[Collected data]
==*==
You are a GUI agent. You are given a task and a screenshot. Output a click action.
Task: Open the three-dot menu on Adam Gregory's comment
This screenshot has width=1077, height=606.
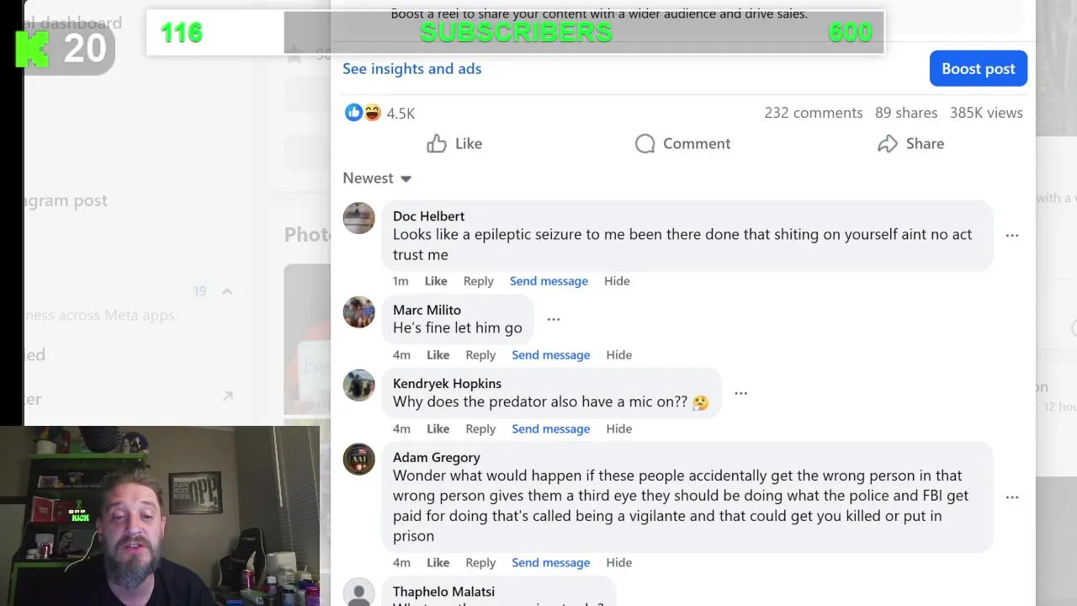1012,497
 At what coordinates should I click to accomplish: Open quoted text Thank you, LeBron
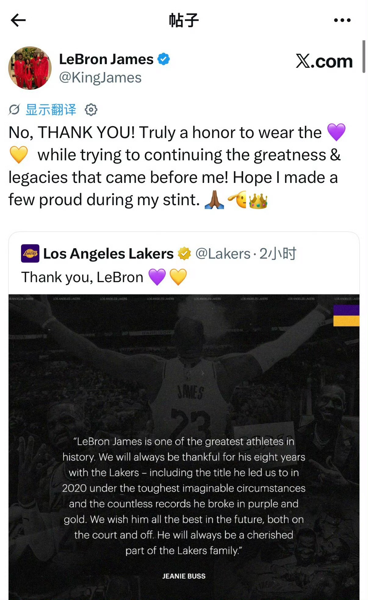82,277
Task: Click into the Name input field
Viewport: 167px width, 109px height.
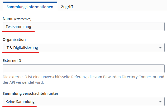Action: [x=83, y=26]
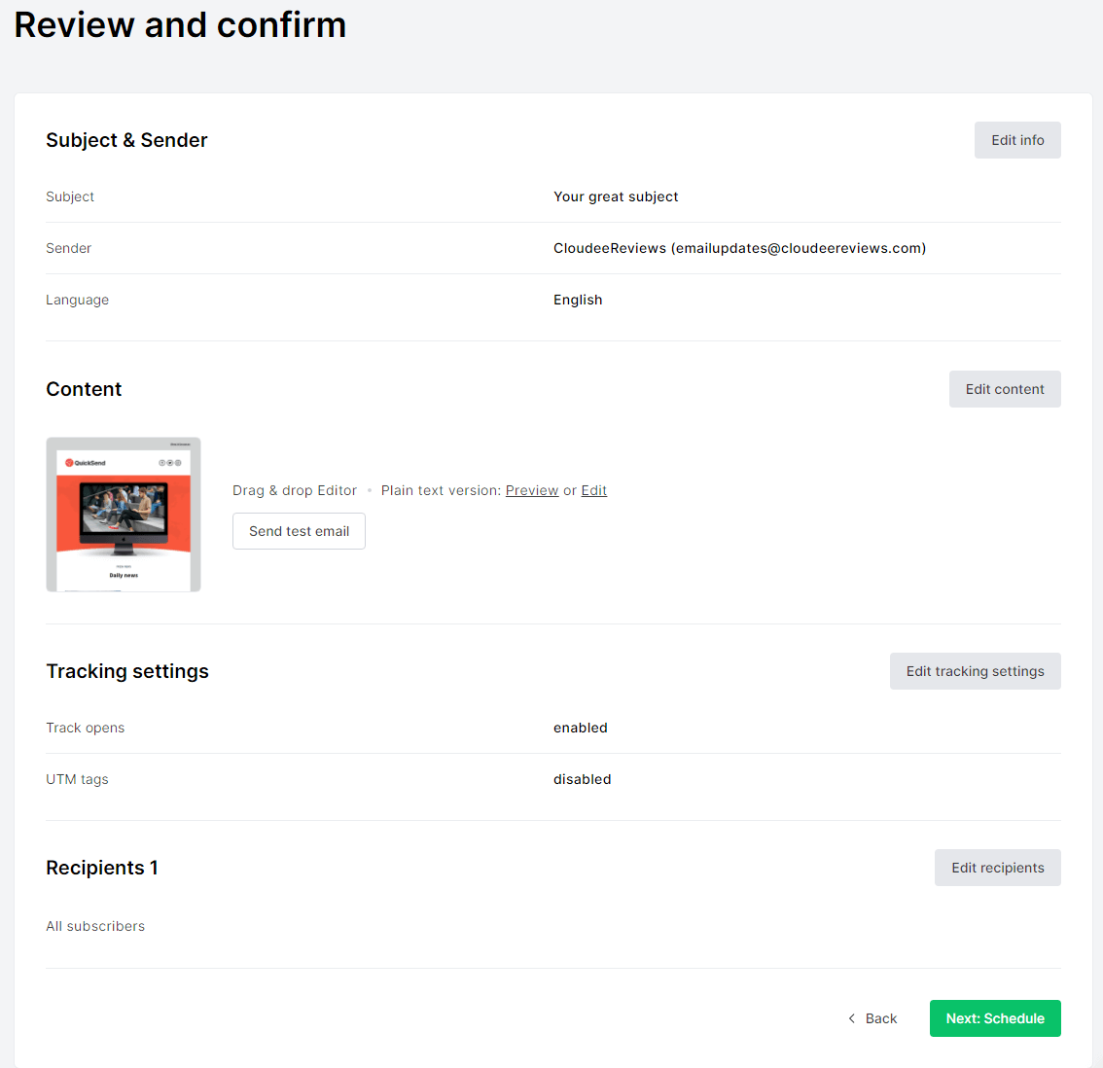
==*==
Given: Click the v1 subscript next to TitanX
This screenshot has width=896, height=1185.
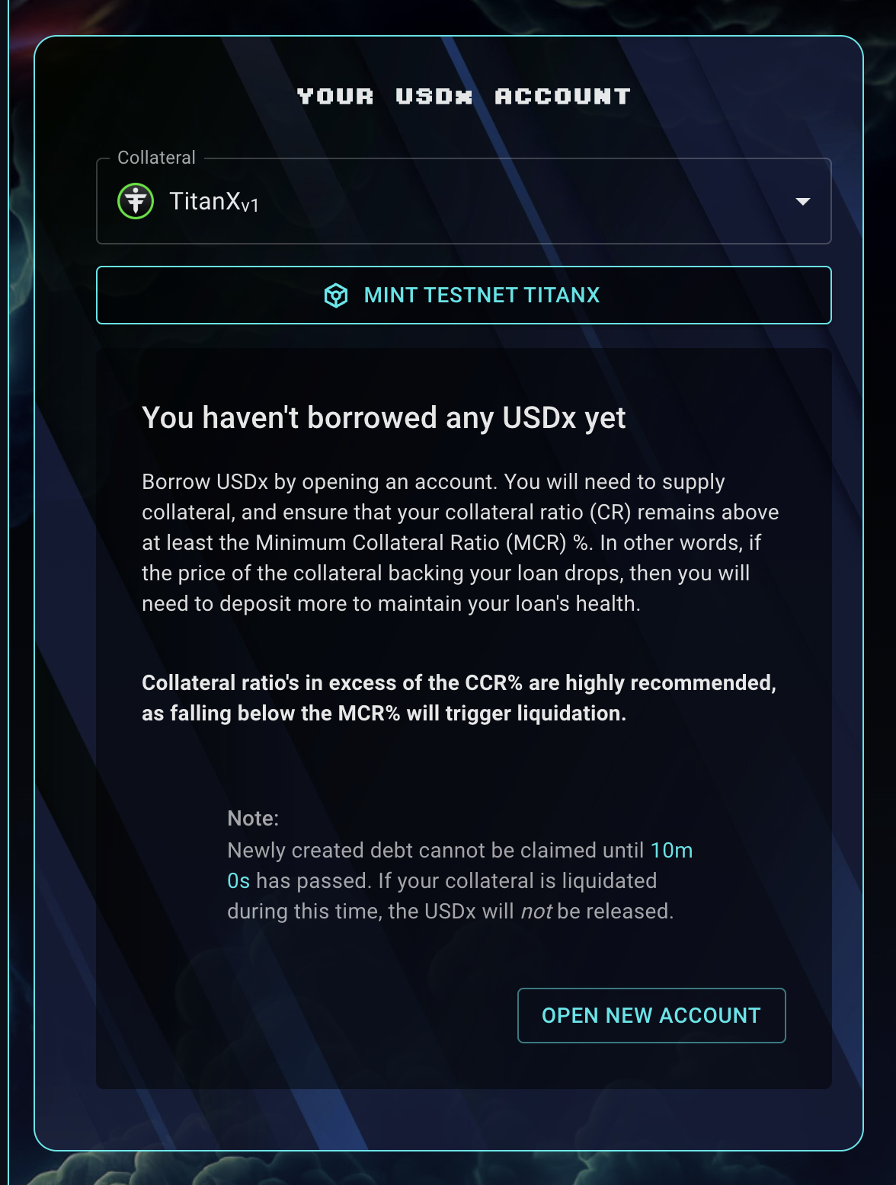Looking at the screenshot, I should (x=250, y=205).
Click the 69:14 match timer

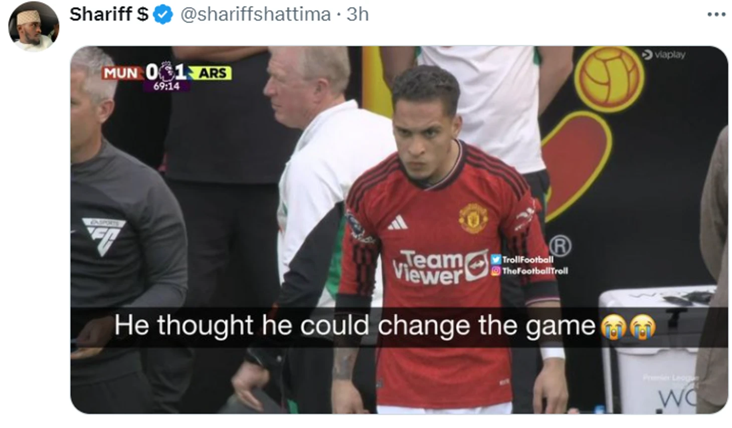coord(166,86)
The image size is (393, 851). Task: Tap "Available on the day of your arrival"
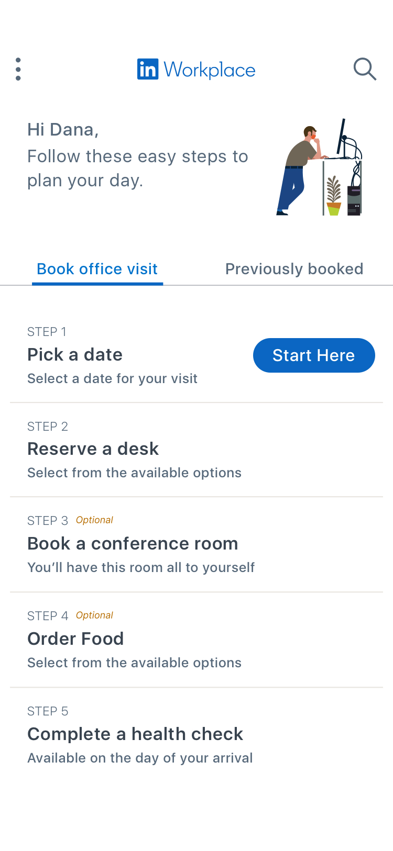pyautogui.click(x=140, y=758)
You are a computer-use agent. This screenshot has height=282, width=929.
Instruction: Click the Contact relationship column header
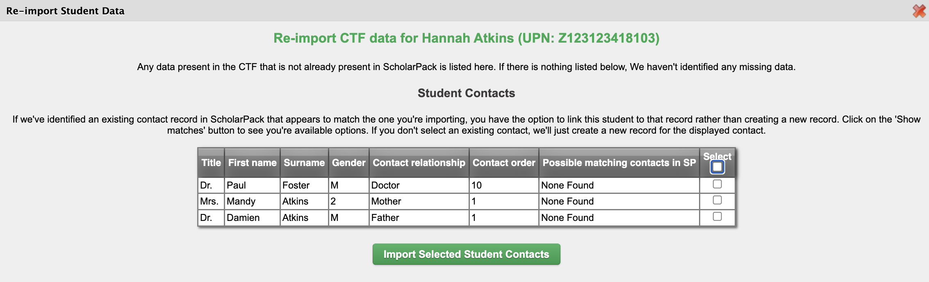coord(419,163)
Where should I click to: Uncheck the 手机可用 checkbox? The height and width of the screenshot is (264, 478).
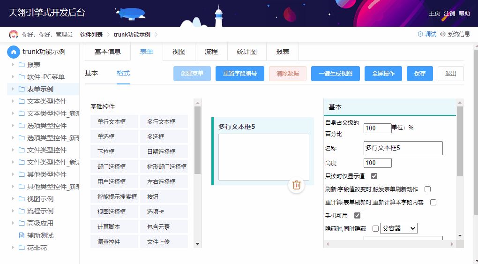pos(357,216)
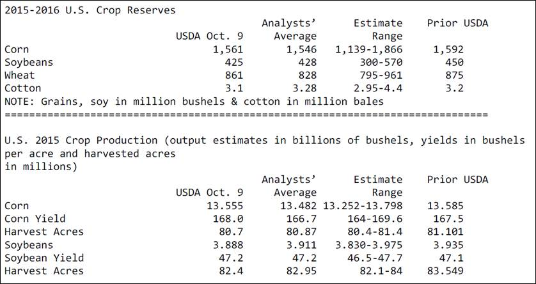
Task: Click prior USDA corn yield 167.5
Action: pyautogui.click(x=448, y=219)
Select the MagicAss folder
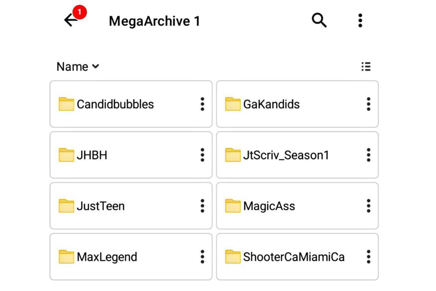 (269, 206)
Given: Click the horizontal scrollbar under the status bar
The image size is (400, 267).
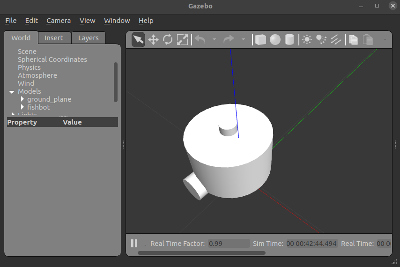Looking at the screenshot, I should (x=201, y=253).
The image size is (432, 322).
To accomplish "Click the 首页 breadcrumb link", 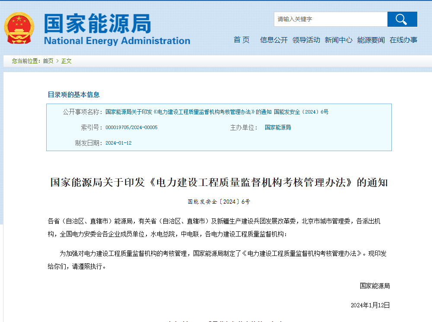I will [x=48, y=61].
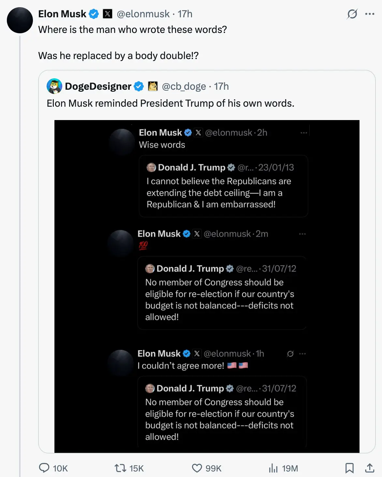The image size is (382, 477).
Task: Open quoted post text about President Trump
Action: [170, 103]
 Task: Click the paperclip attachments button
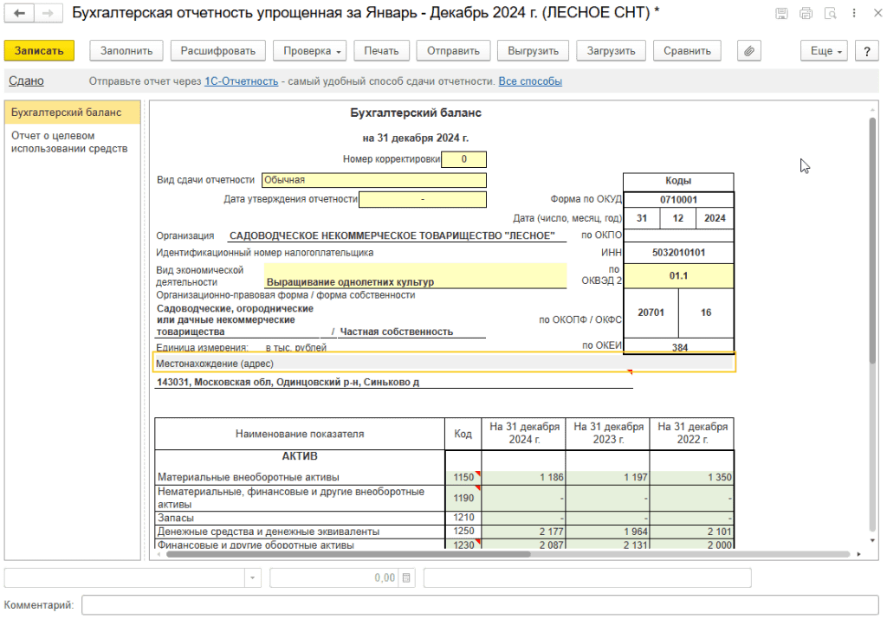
==*==
- _ACTION ITEM_
State in a single number how many lines in the data include the word "agent".

- _OUTPUT OF THE TASK_
2